Alors elle se mit à pleurer et tout haut, sans songer qu’on l’écoutait et qu’on la regardait, elle prononça :

— Qu’est-ce que je vais devenir ?

L’inspecteur du bureau s’approcha :

— Qu’y a-t-il ?

Le conducteur répondit d’un ton goguenard :

— C’est une dame que son époux a lâchée en route.

L’autre reprit :

— Bon, ce n’est rien, occupez-vous de votre service.

Et il tourna les talons.

Alors, elle se mit à marcher devant elle, trop effarée, trop affolée pour comprendre même ce qui lui arrivait. Où allait-elle aller ? Qu’allait-elle faire ? Que lui était-il arrivé à lui ? D’où venaient une pareille erreur, un pareil oubli, une pareille méprise, une si incroyable distraction ?

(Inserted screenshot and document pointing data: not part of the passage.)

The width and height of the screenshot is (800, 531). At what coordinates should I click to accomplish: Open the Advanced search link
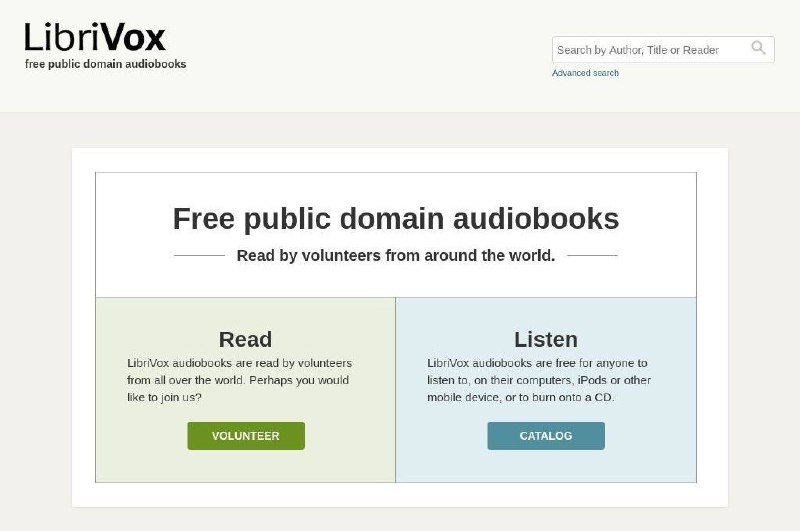coord(585,73)
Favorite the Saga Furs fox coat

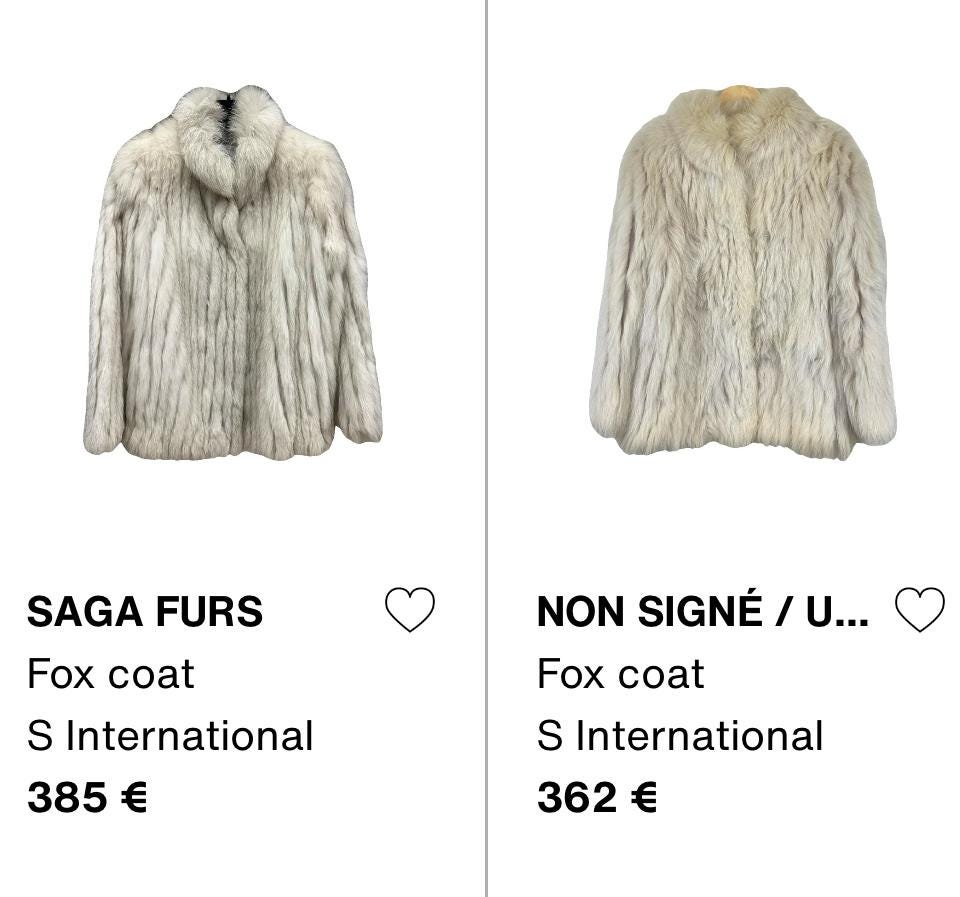pyautogui.click(x=410, y=609)
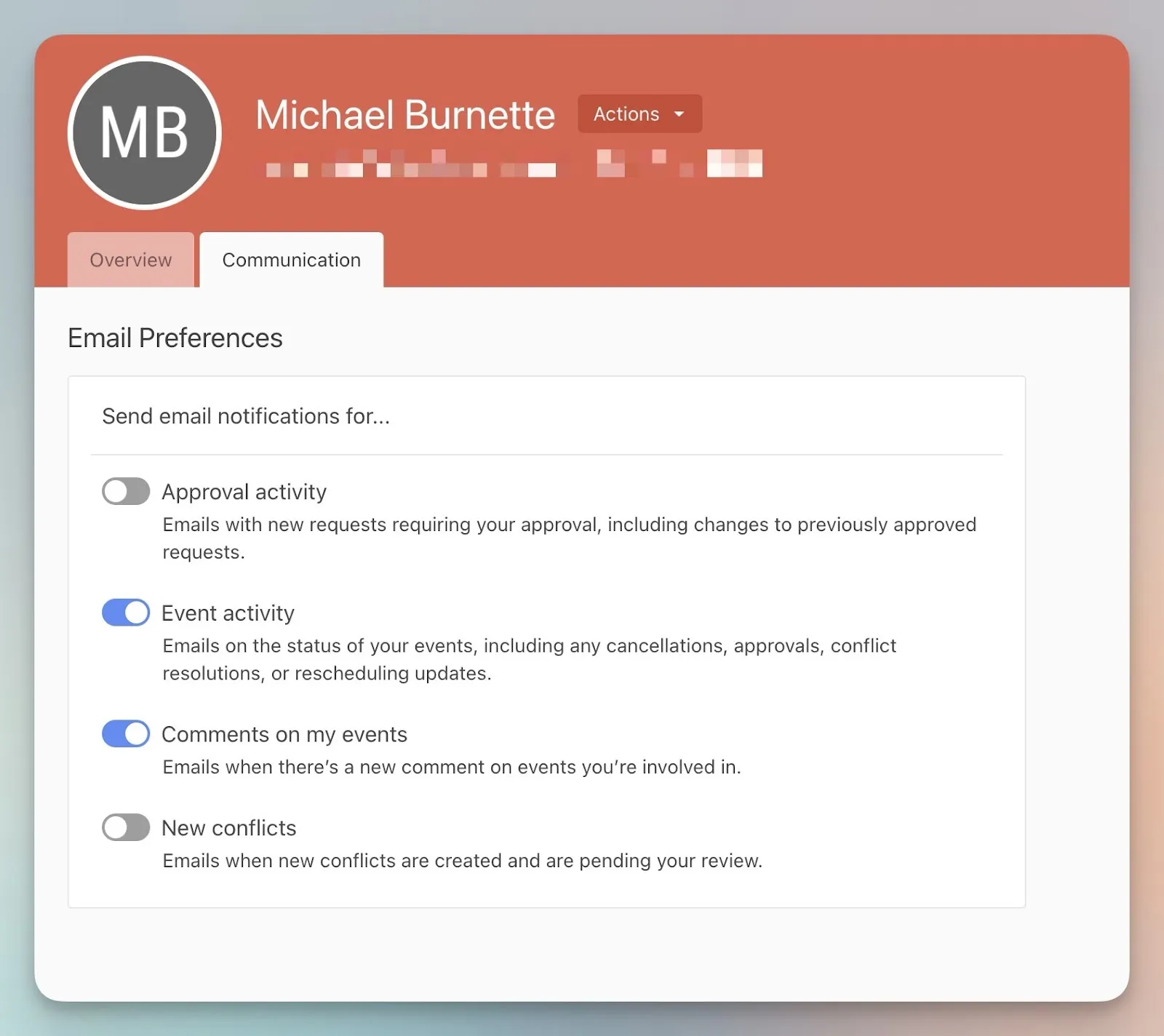Click the Comments on my events label
The height and width of the screenshot is (1036, 1164).
click(284, 735)
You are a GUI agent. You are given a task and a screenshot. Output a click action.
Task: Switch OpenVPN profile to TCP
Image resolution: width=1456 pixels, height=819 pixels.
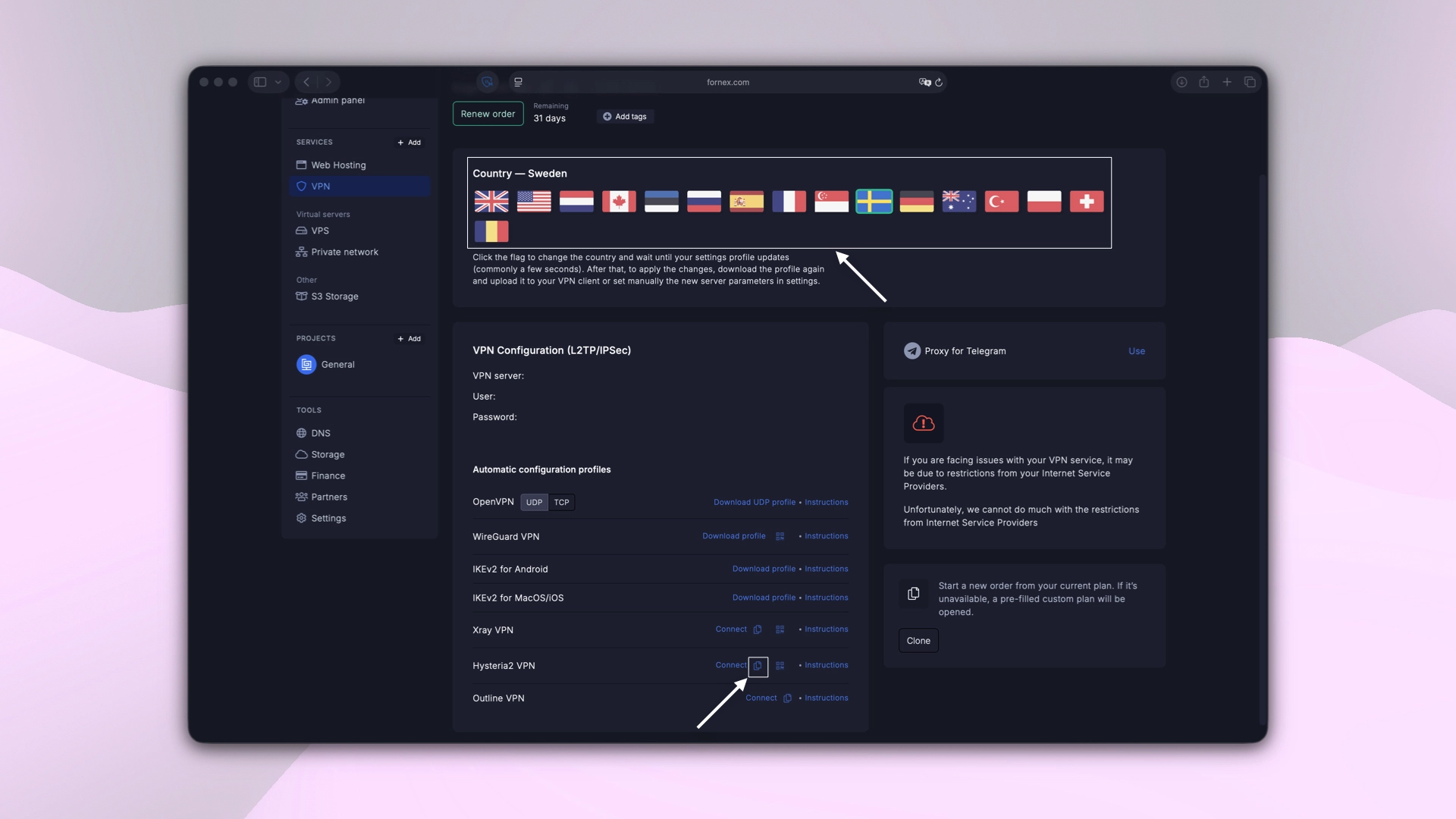point(561,502)
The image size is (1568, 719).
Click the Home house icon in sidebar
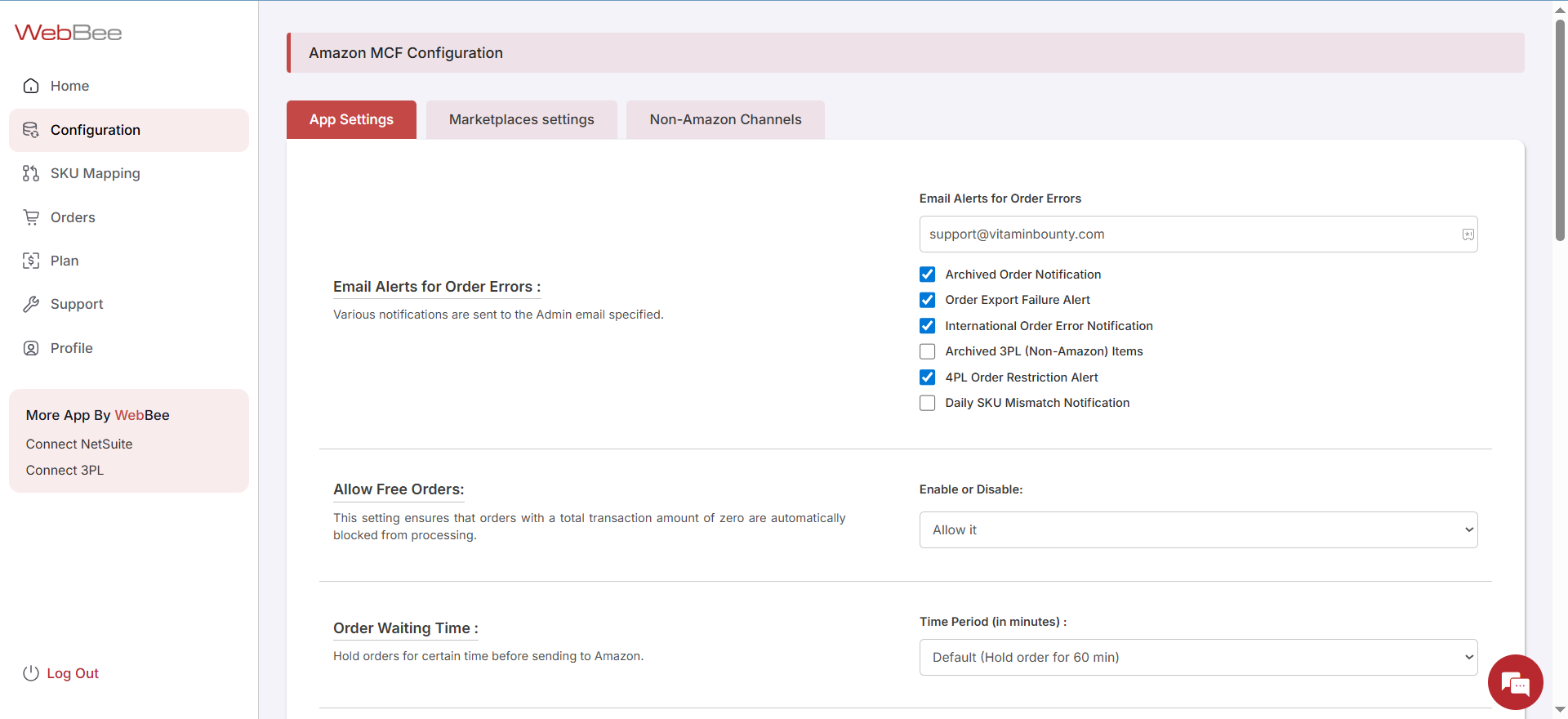coord(31,86)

Elle avait deux francs dans sa poche. À qui s’adresser ? Et, tout d’un coup, le souvenir lui vint de son cousin Barral, sous-chef de bureau à la marine.

Elle possédait juste de quoi payer la course en fiacre ; elle se fit conduire chez lui. Et elle le rencontra comme il partait pour son ministère. Il portait, ainsi que Lebrument, un gros portefeuille sous le bras.